Bitwise Cast

Sometimes you might want to cast a value from one type to another, but instead of calculating some as-close-as-can-be value or other conversion, you just want to have the same bits and bytes interpreted as another type.

To illustrate, here is an example, consider this code:

float a = -10.051;
int b = (int) a;

What do you think the value of b is? -10 probably? Maybe? Here is what the numbers look like in computer memory:

a (-10.051) | 11000001 00100000 11010000 11100101
b (-10)     | 10000000 00000000 00000000 00001010

Quite different now, are they? So the simple C type cast obvoisly does not work in this case the way we want, so what to we do? Pointer-arithmetics! The word every programmer is taught to hate comes in quite handy for once. Remember, we just want to interprete the bits in memory differently, so we have to change the handle to the memory instead of the memory itself:

float a = -10.051;
int b = *((int*) &a);

It a bit ugly, I know, but there is reason behind this mess.
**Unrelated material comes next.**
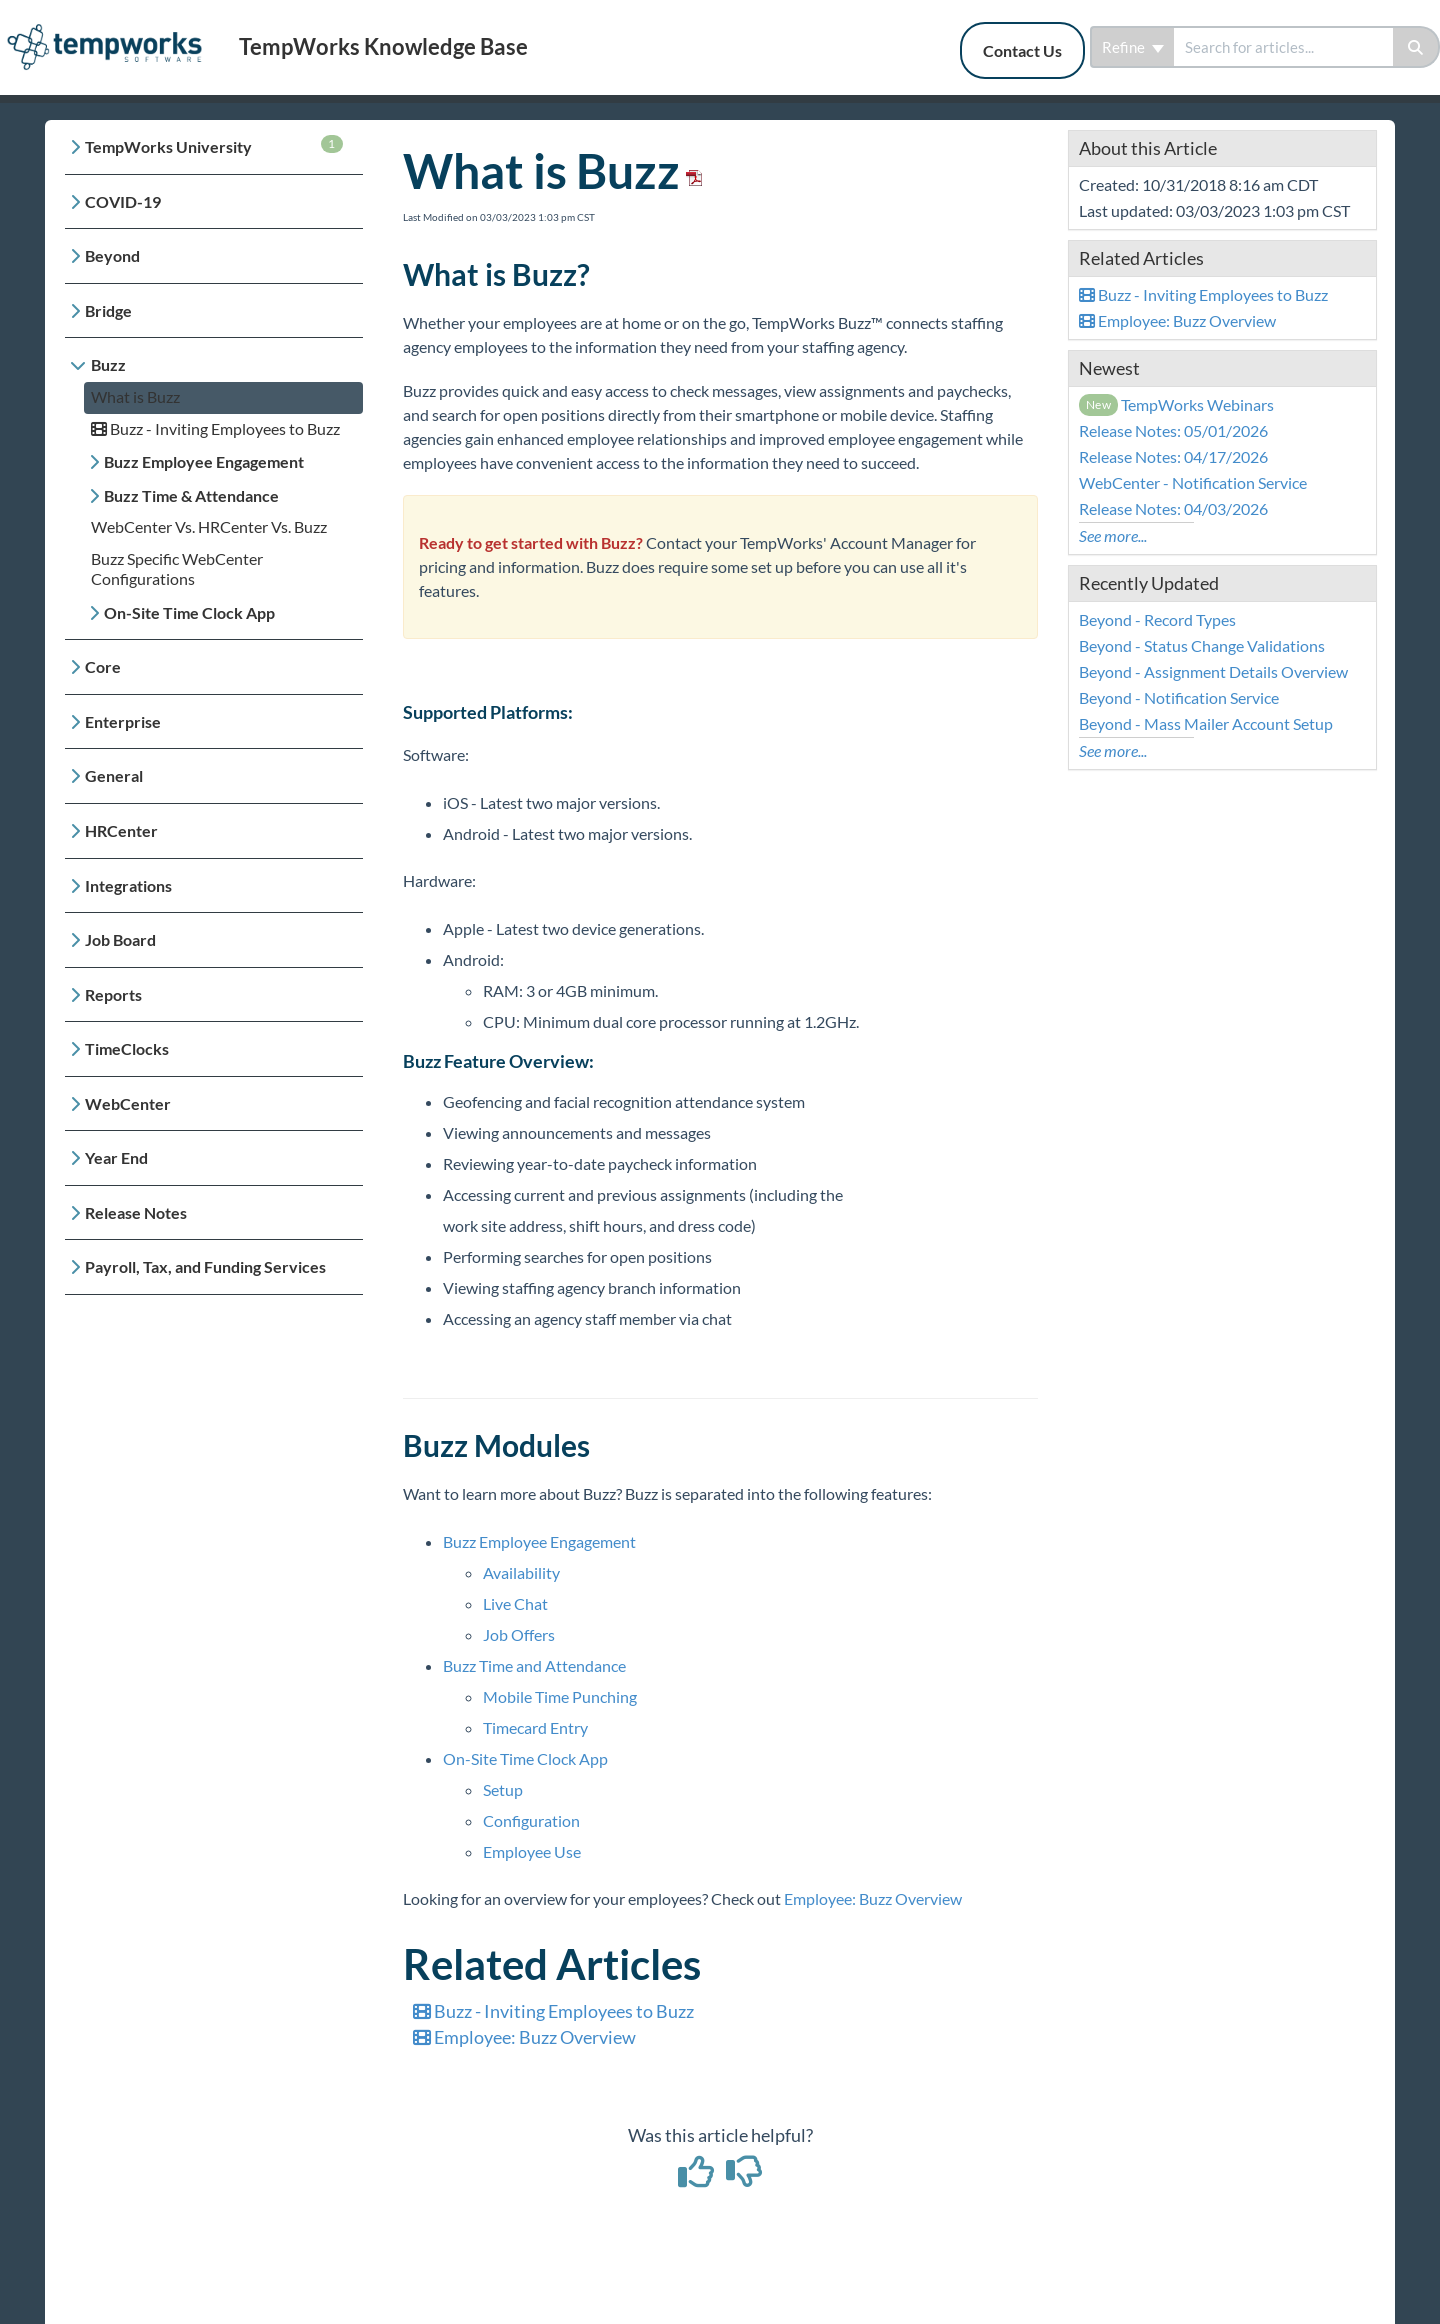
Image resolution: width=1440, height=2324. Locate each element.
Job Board (120, 939)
We take the address of a &a and cast it to an address of an integer (int*) &a, then we just take what is written at that address (which the compilern now thinks of as an integer) *((int*) &a) and assign that value to b. Now here is what this looks like in memory:

a (-10.051)    | 11000001 00100000 11010000 11100101
b (3240153317) | 11000001 00100000 11010000 11100101

The same data interpreted differently.